25/01/2021
A spiritual comment and prayer to begin the day with Rabbi Julia Neuberger
A spiritual comment and prayer to begin the day with Rabbi Julia Neuberger
Good morning.
I wish we had some musical accompaniment today, as back in 1858 this was the day Felix Mendelssohn’s famous Wedding March was played, at the marriage of Queen Victoria’s daughter Princess Victoria with Frederick, Crown Prince of Prussia. Since then, it has been played millions upon millions of times. Mendelssohn became a celebrity composer, a professing Christian whose grandfather, Moses Mendelssohn, was a distinguished Jewish philosopher.

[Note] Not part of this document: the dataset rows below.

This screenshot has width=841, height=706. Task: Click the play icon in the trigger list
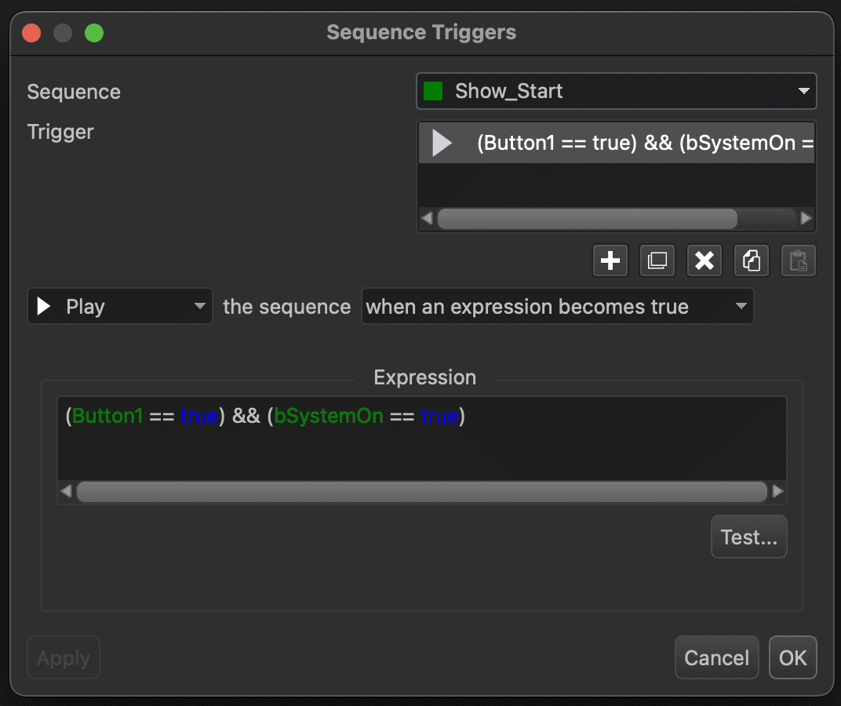[442, 143]
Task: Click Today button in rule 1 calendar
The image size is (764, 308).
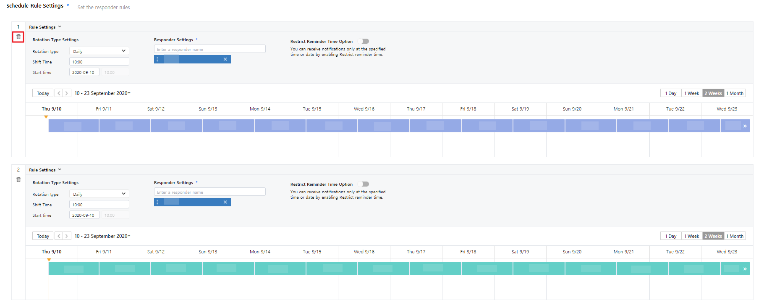Action: click(x=43, y=93)
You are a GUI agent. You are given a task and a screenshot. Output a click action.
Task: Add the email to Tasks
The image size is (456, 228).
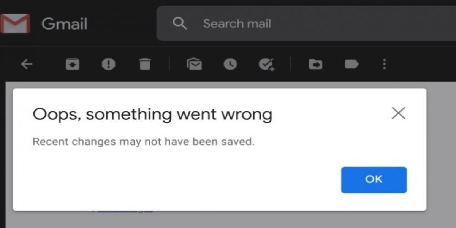click(266, 64)
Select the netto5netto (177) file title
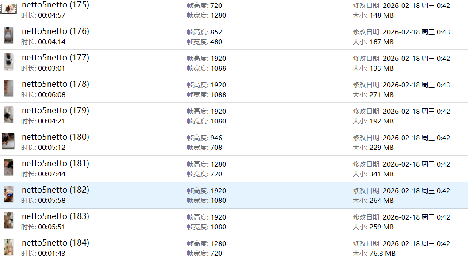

Mendelssohn’s wedding march, is now played at Jewish weddings as well as Christian ones, and is a frequent overture at classical music concerts, almost a classical ‘top of the pops.’ Hearing the first few notes, we all know what is to come. And many of us can hum it or sing it, and love it- one of many famous works by that great composer.
But Mendelssohn’s own complex relationship with his Jewish antecedents and relatives is mirrored in the complications of Princess Victoria’s relationship with her English siblings and cousins. And that was even worse for her daughter, also called Viktoria, who loved all things English and hated the worsening relationship between the two countries during and after the First World War.
You can be a German princess and still be a bit British, a Christian composer but also a bit Jewish, a proud Brit with German connections, a proud Scot with English cousins, and so on.
Teach us to understand, God, that we all have many different identities, and we should value them. And let us remember, when we hear that proud loud wedding march, that its composer combined many identities within his brilliant talent, and so can we.